Disclaimer: I did not put five minutes of thinking into the above; I rattled it off quickly. It may be stupid.

Seth Roberts recommends "extra light olive oil" (also known as "extra light tasting olive oil"). This is a type of olive oil that has basically no flavor. (It does have a bit of a smell, so I hold my nose when I drink it. Note also that despite the similar names, this is not the same as "extra virgin olive oil", whose flavor and aftertaste are too strong for Shangri-La use.)

I think that olive oil seeming flavorless to anyone would be an exception rather than the rule, if there's anyone at all with a sense of taste of whom it's true.

The branch of Fairway I usually visit has a large number of samples of various types of olive oil under their own brand label out at all times. While I generally don't agree with the descriptions of the oils given in the writeups by their own olive oil experts, I can attest that many if not all of them are easily differentiable in a blind taste test, and they have no additives, just oil from different types of olives grown in different locales and harvested at different times.

I think that olive oil seeming flavorless to anyone would be an exception rather than the rule, if there's anyone at all with a sense of taste of whom it's true.

To me, olive oil of any sort has practically no taste or smell. Olives have a strong taste, but olive oil is not even slightly reminiscent of olives. If they were not called by the same name, it would not occur to me that they had anything to do with each other. Other vegetable oils also taste of nothing. And yet, my sense of taste is not generally insensitive: the very first time I encountered chopped coriander leaf (in a salad, not in a labelled jar), I guessed at once that it was the same plant that coriander seed comes from.

So, there is indeed someone with a sense of taste of whom it's true.

I suspect there is a large variation in senses of taste that largely goes unnoticed. Alcohol also has no taste to me, yet some people specifically don't like the taste of alcohol.

The olive oil I usually use has a pretty strong taste, and I'm able to distinguish different artisan olive oils from each other if I'm paying attention, but my understanding is that the extra-light olive oil that Seth Roberts cites is processed to neutralize its flavor.

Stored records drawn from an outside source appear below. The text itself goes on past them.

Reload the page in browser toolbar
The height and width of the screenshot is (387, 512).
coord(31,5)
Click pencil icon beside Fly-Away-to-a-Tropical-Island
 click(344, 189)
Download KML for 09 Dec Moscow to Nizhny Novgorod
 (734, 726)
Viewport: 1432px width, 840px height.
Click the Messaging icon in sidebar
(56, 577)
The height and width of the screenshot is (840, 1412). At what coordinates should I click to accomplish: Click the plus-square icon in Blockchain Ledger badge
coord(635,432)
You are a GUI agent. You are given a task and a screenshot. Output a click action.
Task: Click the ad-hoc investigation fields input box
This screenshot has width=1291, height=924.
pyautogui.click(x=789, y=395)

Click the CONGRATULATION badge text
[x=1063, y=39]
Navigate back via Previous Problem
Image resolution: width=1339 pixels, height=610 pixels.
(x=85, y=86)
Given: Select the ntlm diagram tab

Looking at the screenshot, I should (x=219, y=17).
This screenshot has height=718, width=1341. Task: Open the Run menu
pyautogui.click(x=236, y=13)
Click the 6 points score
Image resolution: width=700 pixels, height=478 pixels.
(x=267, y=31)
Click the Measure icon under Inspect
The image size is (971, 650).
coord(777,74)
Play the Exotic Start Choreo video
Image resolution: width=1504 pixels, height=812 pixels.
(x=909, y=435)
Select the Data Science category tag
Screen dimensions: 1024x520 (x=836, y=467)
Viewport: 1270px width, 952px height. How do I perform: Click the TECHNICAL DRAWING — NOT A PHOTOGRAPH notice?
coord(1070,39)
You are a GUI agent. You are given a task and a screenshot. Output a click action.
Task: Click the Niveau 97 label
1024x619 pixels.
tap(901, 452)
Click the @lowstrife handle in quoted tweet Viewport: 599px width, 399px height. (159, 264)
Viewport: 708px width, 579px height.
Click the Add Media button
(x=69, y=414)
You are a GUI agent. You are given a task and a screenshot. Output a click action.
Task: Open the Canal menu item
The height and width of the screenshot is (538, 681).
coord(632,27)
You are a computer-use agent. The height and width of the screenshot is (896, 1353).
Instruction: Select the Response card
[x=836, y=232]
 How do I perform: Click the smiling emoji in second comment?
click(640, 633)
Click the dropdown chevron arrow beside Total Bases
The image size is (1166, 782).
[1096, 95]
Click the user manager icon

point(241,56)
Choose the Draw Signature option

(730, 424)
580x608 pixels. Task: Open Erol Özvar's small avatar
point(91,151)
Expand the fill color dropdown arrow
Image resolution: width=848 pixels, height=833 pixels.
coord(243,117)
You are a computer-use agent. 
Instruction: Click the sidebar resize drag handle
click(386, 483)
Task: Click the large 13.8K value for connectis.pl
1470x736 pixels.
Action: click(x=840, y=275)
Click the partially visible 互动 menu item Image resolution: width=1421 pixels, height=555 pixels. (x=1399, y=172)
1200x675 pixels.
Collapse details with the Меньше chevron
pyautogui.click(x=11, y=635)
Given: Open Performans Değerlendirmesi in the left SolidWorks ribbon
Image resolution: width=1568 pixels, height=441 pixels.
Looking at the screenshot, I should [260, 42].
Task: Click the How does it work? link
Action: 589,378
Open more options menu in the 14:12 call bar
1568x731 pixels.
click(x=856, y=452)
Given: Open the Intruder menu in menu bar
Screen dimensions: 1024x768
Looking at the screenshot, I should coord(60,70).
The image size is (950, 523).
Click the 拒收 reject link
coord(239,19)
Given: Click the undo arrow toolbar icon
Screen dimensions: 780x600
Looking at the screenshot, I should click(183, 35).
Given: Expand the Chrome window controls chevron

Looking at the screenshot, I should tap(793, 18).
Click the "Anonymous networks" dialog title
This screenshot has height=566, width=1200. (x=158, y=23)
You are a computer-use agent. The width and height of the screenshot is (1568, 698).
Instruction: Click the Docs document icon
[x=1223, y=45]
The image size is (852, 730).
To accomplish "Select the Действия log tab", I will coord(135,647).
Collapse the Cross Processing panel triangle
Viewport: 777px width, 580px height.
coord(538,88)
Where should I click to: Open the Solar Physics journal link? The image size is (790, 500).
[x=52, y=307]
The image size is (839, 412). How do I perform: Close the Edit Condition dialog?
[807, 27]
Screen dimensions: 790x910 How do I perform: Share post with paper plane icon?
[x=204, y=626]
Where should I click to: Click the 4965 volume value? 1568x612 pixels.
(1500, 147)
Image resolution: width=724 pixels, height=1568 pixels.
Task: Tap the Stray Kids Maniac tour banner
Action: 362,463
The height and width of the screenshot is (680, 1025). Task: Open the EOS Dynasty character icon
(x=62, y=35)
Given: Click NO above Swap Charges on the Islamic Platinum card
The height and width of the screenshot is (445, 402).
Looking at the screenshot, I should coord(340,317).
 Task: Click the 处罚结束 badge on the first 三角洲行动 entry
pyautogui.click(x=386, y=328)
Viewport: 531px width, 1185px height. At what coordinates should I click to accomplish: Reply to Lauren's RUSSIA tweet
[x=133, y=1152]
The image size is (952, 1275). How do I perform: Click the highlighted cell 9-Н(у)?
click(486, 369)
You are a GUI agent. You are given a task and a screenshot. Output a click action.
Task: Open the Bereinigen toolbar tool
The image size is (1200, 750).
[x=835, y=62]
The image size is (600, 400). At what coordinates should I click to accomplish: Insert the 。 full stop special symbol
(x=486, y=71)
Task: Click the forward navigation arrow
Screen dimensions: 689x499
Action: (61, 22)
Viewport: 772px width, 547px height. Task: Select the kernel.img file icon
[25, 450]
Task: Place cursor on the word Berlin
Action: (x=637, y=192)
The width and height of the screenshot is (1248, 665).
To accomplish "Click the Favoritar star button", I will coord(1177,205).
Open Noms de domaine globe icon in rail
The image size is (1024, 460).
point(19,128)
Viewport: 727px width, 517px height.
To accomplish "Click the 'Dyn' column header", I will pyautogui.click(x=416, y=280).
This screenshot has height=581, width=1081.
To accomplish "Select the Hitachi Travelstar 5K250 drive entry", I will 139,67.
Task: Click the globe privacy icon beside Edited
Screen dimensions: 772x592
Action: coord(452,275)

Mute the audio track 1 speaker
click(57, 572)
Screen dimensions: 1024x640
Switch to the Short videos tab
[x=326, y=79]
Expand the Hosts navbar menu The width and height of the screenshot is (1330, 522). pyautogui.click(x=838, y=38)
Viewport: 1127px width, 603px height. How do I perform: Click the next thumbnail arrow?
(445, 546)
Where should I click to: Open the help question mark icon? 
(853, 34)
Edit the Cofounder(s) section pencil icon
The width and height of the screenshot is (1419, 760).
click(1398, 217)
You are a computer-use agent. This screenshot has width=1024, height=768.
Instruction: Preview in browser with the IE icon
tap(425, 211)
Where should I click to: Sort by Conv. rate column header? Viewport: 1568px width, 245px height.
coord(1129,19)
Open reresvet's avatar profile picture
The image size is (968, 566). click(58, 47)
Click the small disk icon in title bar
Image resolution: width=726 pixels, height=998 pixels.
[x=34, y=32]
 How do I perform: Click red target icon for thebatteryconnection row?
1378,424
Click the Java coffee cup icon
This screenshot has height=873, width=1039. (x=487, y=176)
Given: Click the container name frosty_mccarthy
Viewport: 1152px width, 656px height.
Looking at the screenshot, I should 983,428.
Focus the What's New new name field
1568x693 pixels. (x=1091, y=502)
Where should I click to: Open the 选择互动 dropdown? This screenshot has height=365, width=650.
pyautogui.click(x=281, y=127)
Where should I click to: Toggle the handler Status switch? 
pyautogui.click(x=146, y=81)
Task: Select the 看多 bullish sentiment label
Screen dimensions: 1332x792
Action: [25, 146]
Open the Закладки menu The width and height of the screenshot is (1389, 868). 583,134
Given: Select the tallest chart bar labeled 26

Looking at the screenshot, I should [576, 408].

It wouldn't be surprising to me if it was tasteless or nearly so to most people.

Some arguments I find plausible against Seth's theories:

It’s interesting that only people who travel to countries where people are thin lose weight. You went to France, where people are thin, and lost weight. I went to Thailand and lost weight, another thin country. It’s quite common for people to lose weight specifically on trips to France, if reports on the web are to be believed.

You conclude its’s the unfamiliar food, but nobody loses weight when traveling to England or Australia where the food is equally unfamiliar, so that doesn’t make sense. It seems far more likely that there are certain things about the eating habits of people in thin countries that have an effect even on visitors, causing them to eat less. It could be smaller portion sizes having a psychological effect – you feel weird eating so much more than the locals. It could be simply seeing so many thin people everywhere and becoming ashamed of your weight, or even aware for the first time that you are overweight (many Americans are shockingly delusional about this)

Nor are the people who live in these countries – who are thin – eating unfamiliar food. It seems far more likely that what is keeping French people thin begins to exert an effect on visitors – in other words it makes more sense that there is one common factor that explains both French people being thin and visitors to France lose weight, and that can’t be unfamiliar food.

I'm taking the commenter's word for it about the effects of travel to various countries.

I like and respect Seth's approach to self-experimentation. I consider his theories about and generalizations of his results to be extremely dubious.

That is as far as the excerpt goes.